This exercise calls for an exact copy of the data below.
= Beginning of Section =
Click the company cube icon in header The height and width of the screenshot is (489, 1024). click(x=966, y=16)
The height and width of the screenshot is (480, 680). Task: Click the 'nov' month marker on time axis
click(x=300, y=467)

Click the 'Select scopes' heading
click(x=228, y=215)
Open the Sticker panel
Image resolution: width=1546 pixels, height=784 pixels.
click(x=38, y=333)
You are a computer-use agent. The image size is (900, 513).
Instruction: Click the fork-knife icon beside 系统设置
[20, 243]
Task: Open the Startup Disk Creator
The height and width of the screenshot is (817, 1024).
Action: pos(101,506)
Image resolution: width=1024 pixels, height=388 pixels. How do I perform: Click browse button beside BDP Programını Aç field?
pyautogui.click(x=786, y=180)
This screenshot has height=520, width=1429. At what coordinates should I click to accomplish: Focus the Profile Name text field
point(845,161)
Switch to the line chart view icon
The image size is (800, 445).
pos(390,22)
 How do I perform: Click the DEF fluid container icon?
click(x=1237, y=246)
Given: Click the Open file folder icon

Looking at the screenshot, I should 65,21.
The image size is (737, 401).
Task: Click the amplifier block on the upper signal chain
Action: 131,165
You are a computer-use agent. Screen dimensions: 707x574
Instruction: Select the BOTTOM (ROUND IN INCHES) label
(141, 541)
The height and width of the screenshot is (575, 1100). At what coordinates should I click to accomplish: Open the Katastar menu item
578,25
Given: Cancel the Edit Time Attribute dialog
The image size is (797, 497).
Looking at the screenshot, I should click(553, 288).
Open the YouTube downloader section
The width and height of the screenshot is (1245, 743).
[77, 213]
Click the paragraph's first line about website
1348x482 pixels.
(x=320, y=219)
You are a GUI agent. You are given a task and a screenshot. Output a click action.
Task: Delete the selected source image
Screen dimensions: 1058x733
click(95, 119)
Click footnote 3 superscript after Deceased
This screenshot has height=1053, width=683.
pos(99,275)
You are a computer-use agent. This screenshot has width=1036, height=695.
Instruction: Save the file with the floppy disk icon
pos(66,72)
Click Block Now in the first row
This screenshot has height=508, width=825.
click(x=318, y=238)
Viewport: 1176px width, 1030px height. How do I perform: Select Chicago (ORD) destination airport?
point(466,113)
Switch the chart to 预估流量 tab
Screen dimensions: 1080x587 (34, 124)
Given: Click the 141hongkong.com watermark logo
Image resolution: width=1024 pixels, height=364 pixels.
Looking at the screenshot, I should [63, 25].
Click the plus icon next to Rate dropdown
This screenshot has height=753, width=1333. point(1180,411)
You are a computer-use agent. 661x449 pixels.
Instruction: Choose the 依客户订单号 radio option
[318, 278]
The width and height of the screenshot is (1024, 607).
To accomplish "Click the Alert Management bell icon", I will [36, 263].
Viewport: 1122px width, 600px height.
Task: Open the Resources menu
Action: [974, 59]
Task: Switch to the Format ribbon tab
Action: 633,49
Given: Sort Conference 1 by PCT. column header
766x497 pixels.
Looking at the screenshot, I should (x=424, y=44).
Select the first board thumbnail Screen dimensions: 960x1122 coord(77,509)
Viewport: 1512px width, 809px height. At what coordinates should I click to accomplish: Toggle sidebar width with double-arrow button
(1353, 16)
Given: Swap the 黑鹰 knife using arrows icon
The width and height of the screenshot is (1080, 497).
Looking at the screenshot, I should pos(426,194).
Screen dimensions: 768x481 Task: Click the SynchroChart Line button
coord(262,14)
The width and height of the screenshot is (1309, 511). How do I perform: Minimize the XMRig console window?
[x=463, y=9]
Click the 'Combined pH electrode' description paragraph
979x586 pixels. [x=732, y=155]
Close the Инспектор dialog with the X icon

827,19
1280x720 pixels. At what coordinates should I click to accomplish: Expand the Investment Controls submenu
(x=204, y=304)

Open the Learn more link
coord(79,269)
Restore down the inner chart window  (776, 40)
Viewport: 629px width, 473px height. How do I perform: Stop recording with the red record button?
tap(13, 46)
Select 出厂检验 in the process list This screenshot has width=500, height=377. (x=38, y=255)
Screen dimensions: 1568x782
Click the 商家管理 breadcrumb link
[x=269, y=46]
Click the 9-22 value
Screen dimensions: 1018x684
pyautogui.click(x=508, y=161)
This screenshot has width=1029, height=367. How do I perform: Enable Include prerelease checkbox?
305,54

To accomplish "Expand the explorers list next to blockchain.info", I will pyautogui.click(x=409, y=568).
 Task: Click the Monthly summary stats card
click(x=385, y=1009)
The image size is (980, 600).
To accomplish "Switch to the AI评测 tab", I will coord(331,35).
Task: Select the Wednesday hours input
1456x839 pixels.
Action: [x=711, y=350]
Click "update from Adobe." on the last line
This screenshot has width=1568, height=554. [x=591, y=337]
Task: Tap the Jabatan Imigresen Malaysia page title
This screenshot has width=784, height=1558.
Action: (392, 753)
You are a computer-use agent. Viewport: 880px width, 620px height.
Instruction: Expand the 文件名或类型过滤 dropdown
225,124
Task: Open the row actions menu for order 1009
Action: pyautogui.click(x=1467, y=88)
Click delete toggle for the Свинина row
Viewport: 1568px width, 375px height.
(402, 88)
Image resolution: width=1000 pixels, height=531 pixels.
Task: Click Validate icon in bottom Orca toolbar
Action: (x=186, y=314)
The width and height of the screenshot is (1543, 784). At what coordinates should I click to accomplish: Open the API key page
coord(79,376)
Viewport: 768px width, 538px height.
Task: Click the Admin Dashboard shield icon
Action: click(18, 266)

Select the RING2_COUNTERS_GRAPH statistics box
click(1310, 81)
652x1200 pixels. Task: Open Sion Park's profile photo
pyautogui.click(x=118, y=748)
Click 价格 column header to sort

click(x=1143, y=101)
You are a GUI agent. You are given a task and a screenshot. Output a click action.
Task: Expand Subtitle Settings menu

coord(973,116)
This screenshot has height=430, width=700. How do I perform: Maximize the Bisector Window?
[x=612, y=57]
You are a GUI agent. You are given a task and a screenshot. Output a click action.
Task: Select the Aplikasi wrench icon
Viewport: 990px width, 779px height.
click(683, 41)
= End of Section =
* **EXERCISE RESPONSE**:
Click the company cube icon in header The height and width of the screenshot is (489, 1024). click(x=966, y=16)
The height and width of the screenshot is (480, 680). Task: Click the 'nov' month marker on time axis
click(x=300, y=467)

Click the 'Select scopes' heading
click(x=228, y=215)
Open the Sticker panel
Image resolution: width=1546 pixels, height=784 pixels.
click(x=38, y=333)
You are a computer-use agent. The image size is (900, 513).
Instruction: Click the fork-knife icon beside 系统设置
[20, 243]
Task: Open the Startup Disk Creator
The height and width of the screenshot is (817, 1024).
Action: pos(101,506)
Image resolution: width=1024 pixels, height=388 pixels. How do I perform: Click browse button beside BDP Programını Aç field?
pyautogui.click(x=786, y=180)
This screenshot has height=520, width=1429. At what coordinates should I click to accomplish: Focus the Profile Name text field
point(845,161)
Switch to the line chart view icon
The image size is (800, 445).
pos(390,22)
 How do I perform: Click the DEF fluid container icon?
click(x=1237, y=246)
Given: Click the Open file folder icon

Looking at the screenshot, I should 65,21.
The image size is (737, 401).
Task: Click the amplifier block on the upper signal chain
Action: 131,165
You are a computer-use agent. Screen dimensions: 707x574
Instruction: Select the BOTTOM (ROUND IN INCHES) label
(141, 541)
The height and width of the screenshot is (575, 1100). At what coordinates should I click to accomplish: Open the Katastar menu item
578,25
Given: Cancel the Edit Time Attribute dialog
The image size is (797, 497).
Looking at the screenshot, I should click(553, 288).
Open the YouTube downloader section
The width and height of the screenshot is (1245, 743).
[77, 213]
Click the paragraph's first line about website
1348x482 pixels.
(x=320, y=219)
You are a GUI agent. You are given a task and a screenshot. Output a click action.
Task: Delete the selected source image
Screen dimensions: 1058x733
click(95, 119)
Click footnote 3 superscript after Deceased
This screenshot has height=1053, width=683.
pos(99,275)
You are a computer-use agent. This screenshot has width=1036, height=695.
Instruction: Save the file with the floppy disk icon
pos(66,72)
Click Block Now in the first row
This screenshot has height=508, width=825.
click(x=318, y=238)
Viewport: 1176px width, 1030px height. How do I perform: Select Chicago (ORD) destination airport?
point(466,113)
Switch the chart to 预估流量 tab
Screen dimensions: 1080x587 (34, 124)
Given: Click the 141hongkong.com watermark logo
Image resolution: width=1024 pixels, height=364 pixels.
Looking at the screenshot, I should [63, 25].
Click the plus icon next to Rate dropdown
This screenshot has height=753, width=1333. point(1180,411)
You are a computer-use agent. 661x449 pixels.
Instruction: Choose the 依客户订单号 radio option
[318, 278]
The width and height of the screenshot is (1024, 607).
To accomplish "Click the Alert Management bell icon", I will [36, 263].
Viewport: 1122px width, 600px height.
Task: Open the Resources menu
Action: [974, 59]
Task: Switch to the Format ribbon tab
Action: 633,49
Given: Sort Conference 1 by PCT. column header
766x497 pixels.
Looking at the screenshot, I should (x=424, y=44).
Select the first board thumbnail Screen dimensions: 960x1122 coord(77,509)
Viewport: 1512px width, 809px height. At what coordinates should I click to accomplish: Toggle sidebar width with double-arrow button
(1353, 16)
Given: Swap the 黑鹰 knife using arrows icon
The width and height of the screenshot is (1080, 497).
Looking at the screenshot, I should pos(426,194).
Screen dimensions: 768x481 Task: Click the SynchroChart Line button
coord(262,14)
The width and height of the screenshot is (1309, 511). How do I perform: Minimize the XMRig console window?
[x=463, y=9]
Click the 'Combined pH electrode' description paragraph
979x586 pixels. [x=732, y=155]
Close the Инспектор dialog with the X icon

827,19
1280x720 pixels. At what coordinates should I click to accomplish: Expand the Investment Controls submenu
(x=204, y=304)

Open the Learn more link
coord(79,269)
Restore down the inner chart window  (776, 40)
Viewport: 629px width, 473px height. How do I perform: Stop recording with the red record button?
tap(13, 46)
Select 出厂检验 in the process list This screenshot has width=500, height=377. (x=38, y=255)
Screen dimensions: 1568x782
Click the 商家管理 breadcrumb link
[x=269, y=46]
Click the 9-22 value
Screen dimensions: 1018x684
pyautogui.click(x=508, y=161)
This screenshot has width=1029, height=367. How do I perform: Enable Include prerelease checkbox?
305,54

To accomplish "Expand the explorers list next to blockchain.info", I will pyautogui.click(x=409, y=568).
 Task: Click the Monthly summary stats card
click(x=385, y=1009)
The image size is (980, 600).
To accomplish "Switch to the AI评测 tab", I will coord(331,35).
Task: Select the Wednesday hours input
1456x839 pixels.
Action: [x=711, y=350]
Click "update from Adobe." on the last line
This screenshot has width=1568, height=554. [x=591, y=337]
Task: Tap the Jabatan Imigresen Malaysia page title
This screenshot has width=784, height=1558.
Action: (392, 753)
You are a computer-use agent. Viewport: 880px width, 620px height.
Instruction: Expand the 文件名或类型过滤 dropdown
225,124
Task: Open the row actions menu for order 1009
Action: pyautogui.click(x=1467, y=88)
Click delete toggle for the Свинина row
Viewport: 1568px width, 375px height.
(402, 88)
Image resolution: width=1000 pixels, height=531 pixels.
Task: Click Validate icon in bottom Orca toolbar
Action: (x=186, y=314)
The width and height of the screenshot is (1543, 784). At what coordinates should I click to accomplish: Open the API key page
coord(79,376)
Viewport: 768px width, 538px height.
Task: Click the Admin Dashboard shield icon
Action: click(18, 266)

Select the RING2_COUNTERS_GRAPH statistics box
click(1310, 81)
652x1200 pixels. Task: Open Sion Park's profile photo
pyautogui.click(x=118, y=748)
Click 价格 column header to sort

click(x=1143, y=101)
You are a GUI agent. You are given a task and a screenshot. Output a click action.
Task: Expand Subtitle Settings menu

coord(973,116)
This screenshot has height=430, width=700. How do I perform: Maximize the Bisector Window?
[x=612, y=57]
You are a GUI agent. You are given a task and a screenshot. Output a click action.
Task: Select the Aplikasi wrench icon
Viewport: 990px width, 779px height.
click(683, 41)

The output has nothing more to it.